Le samedi 31 août 2024, au Sénégal, le projet de loi révisant la Constitution, proposé par le président Bassirou Diomaye Faye, a rencontré un obstacle significatif. Ce projet, qui visait à supprimer le Haut conseil des collectivités territoriales (Hcct) et le Conseil économique, social et environnemental, a été rejeté par la commission des Lois du Parlement, marquant ainsi un premier revers politique pour le président, récemment élu.
Ces deux institutions, jugées coûteuses et inefficaces par le gouvernement en place, étaient dans le viseur de cette réforme. L’argument avancé par le président Faye était simple : ces organes constituent une charge budgétaire superflue pour l’État sénégalais et leur suppression permettrait de réallouer des ressources vers des secteurs plus essentiels pour le développement du pays.
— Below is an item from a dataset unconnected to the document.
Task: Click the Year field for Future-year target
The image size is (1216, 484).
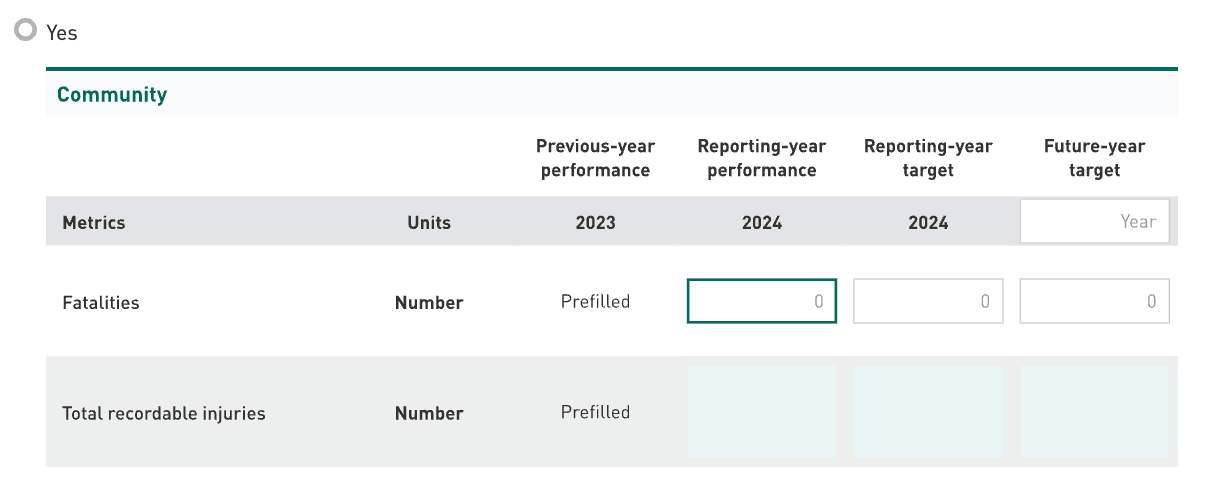Action: pyautogui.click(x=1094, y=222)
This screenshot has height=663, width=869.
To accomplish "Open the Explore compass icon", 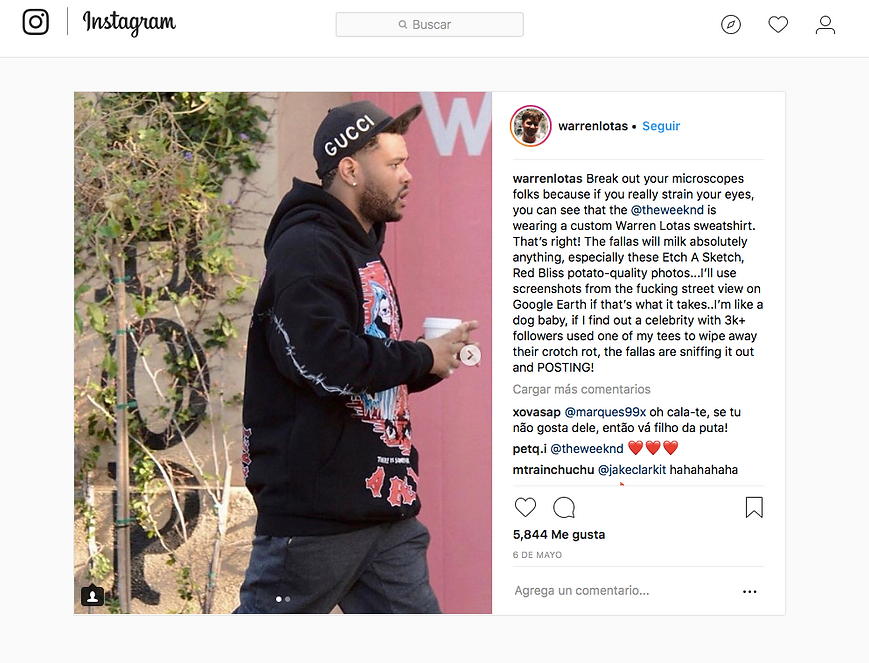I will coord(730,24).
Cette initiative s’inscrit dans une volonté plus large de rationaliser les dépenses publiques et de rendre l’administration plus efficace.
Cependant, la commission des Lois, qui devait examiner cette proposition avant de la soumettre à l’Assemblée nationale, a opposé un refus catégorique. Composée majoritairement de députés de la coalition Benno Bokk Yakaar, fidèle à l’ancien président Macky Sall, la commission a voté contre la révision de la Constitution par 16 voix contre 14. Ce vote reflète non seulement un désaccord sur le fond de la réforme, mais aussi une opposition politique significative au sein même du Parlement.
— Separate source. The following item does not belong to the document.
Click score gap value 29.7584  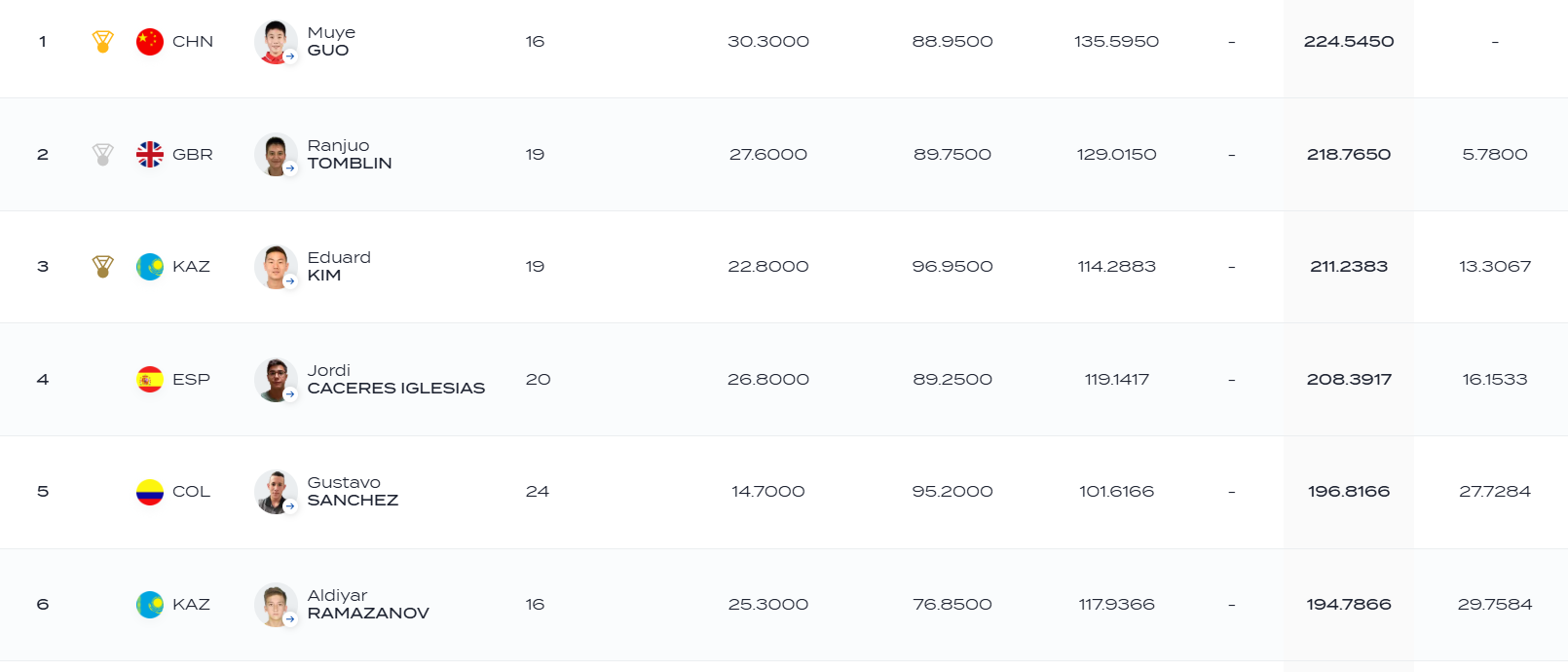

L’opposition montre sa capacité à s’organiser et à contrer les initiatives présidentielles
Moussa Diakhate, président de la commission des Lois, de la Décentralisation, du Travail et des Droits humains, a expliqué les raisons de ce rejet. Pour lui, la démarche du président Faye manque de cohérence. « N’est-ce pas ce régime, son gouvernement, son président et son Premier ministre qui nous avaient dit qu’ils ne viendraient pas faire la déclaration de politique générale parce que le règlement intérieur de l’Assemblée n’est pas à jour ? » a-t-il interrogé. « N’est-il pas plus logique d’attendre que le règlement intérieur soit à jour pour demander la dissolution ou la suppression du Conseil économique, social et environnemental ? » Cette critique met en lumière une certaine impatience ou précipitation perçue dans les actions du président, qui pourrait ne pas avoir tenu compte de toutes les implications procédurales de sa réforme.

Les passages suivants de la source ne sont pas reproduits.